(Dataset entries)
>>>>>

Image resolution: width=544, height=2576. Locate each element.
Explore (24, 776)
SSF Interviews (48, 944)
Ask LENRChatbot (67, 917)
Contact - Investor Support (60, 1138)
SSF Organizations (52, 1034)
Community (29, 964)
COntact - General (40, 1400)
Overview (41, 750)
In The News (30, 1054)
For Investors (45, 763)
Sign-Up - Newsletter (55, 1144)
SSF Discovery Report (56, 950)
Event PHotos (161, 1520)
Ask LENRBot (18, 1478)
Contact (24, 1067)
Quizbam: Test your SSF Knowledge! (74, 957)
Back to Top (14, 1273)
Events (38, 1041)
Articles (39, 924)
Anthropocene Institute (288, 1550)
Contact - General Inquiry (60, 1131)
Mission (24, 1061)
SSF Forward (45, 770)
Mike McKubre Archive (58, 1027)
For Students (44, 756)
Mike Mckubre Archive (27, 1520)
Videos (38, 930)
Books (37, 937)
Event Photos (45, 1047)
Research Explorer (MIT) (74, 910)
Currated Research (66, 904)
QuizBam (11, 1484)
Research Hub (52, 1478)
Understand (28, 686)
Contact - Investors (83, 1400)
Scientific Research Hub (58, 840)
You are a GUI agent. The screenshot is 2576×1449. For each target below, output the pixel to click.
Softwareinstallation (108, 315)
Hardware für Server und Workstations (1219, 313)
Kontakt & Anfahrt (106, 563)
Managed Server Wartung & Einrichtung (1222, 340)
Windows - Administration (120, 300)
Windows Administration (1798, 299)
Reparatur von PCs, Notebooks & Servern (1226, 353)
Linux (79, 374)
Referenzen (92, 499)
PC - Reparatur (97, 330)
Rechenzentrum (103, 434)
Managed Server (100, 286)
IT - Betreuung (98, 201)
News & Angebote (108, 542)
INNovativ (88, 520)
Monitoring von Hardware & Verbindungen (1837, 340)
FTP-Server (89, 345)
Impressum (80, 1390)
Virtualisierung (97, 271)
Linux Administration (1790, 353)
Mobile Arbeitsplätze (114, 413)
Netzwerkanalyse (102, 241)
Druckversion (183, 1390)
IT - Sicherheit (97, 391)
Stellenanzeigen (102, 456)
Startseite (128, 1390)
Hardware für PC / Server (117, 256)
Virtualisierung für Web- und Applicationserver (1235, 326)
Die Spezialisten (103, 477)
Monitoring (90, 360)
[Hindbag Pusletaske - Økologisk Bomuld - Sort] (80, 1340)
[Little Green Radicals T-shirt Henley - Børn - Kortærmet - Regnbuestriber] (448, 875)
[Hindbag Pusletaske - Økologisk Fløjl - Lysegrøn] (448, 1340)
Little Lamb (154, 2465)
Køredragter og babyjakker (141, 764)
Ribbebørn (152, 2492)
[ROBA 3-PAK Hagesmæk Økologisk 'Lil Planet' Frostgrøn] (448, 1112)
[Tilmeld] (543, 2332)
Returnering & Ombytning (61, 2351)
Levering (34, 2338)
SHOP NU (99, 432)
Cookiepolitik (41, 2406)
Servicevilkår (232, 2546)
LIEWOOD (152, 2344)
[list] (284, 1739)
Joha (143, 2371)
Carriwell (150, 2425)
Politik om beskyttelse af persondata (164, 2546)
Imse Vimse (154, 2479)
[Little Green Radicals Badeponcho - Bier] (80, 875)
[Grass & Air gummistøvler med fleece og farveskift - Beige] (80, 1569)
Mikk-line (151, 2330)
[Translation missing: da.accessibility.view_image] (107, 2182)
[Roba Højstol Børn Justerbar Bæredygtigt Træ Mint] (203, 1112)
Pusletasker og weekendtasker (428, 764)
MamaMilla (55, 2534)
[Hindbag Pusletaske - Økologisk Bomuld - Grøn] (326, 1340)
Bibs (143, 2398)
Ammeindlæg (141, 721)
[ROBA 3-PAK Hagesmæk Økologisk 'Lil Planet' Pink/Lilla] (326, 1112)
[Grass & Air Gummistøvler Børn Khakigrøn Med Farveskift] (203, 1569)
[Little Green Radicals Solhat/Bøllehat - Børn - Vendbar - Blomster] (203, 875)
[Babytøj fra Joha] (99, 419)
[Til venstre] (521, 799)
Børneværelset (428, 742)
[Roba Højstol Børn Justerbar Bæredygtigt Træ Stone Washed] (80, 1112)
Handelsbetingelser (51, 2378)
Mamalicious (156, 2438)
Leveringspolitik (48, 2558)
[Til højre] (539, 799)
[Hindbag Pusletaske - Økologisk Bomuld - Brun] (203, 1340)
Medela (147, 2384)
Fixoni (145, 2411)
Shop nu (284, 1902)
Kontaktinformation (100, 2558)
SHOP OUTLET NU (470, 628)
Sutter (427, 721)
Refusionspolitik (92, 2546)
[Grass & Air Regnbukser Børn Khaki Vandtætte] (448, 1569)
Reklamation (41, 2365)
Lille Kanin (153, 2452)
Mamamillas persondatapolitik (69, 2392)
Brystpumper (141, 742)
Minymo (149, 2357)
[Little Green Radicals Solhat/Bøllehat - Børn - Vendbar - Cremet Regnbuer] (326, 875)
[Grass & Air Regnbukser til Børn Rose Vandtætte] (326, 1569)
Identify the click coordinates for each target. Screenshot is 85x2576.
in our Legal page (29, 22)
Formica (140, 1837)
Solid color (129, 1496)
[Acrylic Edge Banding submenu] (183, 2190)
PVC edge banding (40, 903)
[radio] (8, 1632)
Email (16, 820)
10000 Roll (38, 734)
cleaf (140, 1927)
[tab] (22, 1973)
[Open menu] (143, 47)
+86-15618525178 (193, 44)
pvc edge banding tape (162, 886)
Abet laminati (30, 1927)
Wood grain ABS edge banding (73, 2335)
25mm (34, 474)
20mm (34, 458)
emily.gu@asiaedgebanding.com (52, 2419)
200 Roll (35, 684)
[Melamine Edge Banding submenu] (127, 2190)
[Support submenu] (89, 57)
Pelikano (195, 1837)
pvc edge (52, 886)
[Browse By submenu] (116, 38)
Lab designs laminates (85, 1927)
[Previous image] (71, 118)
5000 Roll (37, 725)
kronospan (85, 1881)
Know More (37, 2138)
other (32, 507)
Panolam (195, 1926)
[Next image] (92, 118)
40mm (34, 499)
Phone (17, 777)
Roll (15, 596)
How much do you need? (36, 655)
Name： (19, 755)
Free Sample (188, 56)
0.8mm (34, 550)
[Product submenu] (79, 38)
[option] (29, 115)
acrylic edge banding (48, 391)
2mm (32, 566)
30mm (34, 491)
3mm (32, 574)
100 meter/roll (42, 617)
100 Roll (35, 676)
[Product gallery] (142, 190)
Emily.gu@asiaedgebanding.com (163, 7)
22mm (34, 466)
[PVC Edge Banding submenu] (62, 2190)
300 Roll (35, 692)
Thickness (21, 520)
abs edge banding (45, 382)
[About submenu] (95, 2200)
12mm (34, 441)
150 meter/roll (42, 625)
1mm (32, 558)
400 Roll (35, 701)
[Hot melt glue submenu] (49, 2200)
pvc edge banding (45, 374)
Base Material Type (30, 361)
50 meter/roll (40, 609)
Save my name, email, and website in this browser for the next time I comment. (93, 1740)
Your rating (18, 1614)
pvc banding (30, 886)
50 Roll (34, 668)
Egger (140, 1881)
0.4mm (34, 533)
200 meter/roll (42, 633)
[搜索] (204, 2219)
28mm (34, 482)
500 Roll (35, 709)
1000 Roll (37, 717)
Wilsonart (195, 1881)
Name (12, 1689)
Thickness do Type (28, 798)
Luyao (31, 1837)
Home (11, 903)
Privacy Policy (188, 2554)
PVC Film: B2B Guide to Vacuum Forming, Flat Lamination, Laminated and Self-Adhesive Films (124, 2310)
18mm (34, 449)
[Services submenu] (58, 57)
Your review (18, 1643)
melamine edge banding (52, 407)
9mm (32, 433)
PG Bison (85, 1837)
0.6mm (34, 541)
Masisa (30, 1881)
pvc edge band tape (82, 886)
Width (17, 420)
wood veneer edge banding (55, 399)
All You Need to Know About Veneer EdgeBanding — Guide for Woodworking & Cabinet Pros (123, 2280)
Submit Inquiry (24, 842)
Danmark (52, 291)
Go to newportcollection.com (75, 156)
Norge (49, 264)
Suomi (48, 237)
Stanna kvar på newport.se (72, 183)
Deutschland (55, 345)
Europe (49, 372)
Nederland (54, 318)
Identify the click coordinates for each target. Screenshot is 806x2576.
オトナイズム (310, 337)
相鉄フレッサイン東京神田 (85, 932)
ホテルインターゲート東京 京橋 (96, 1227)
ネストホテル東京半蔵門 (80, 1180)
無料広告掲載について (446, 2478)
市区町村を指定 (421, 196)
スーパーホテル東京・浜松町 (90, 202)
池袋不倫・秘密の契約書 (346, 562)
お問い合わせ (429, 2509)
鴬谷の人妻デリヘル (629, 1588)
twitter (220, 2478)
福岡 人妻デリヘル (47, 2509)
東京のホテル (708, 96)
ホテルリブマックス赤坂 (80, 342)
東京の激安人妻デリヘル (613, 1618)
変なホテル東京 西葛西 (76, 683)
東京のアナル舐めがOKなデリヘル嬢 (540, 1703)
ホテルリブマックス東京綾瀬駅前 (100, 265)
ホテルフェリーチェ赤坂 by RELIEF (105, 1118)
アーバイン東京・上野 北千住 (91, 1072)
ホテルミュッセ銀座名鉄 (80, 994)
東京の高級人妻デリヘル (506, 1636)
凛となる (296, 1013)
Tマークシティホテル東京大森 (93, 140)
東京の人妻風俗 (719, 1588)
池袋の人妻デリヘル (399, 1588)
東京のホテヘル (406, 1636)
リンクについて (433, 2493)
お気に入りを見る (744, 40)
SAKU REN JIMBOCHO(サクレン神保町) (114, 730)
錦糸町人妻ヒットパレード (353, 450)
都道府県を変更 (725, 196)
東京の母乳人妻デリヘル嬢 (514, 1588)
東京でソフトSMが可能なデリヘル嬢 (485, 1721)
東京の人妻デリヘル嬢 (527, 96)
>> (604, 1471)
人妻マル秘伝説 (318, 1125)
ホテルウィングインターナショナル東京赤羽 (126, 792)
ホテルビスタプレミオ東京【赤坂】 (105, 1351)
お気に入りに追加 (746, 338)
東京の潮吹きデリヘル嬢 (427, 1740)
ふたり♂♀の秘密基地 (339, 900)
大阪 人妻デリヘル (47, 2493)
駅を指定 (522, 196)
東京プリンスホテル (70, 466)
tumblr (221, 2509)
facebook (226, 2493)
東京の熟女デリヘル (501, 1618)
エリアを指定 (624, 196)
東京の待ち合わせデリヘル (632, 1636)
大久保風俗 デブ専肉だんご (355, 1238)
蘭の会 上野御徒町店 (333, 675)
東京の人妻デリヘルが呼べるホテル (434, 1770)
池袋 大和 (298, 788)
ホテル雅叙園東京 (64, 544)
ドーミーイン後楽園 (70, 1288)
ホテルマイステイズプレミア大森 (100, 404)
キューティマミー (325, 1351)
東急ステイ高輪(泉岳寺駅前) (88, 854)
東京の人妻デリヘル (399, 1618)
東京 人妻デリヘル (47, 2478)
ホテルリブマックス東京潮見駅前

<<<<<

What is the number of lines in the data that contain "Bøllehat"? Write that number and nothing else.

▸ Result of the task: 2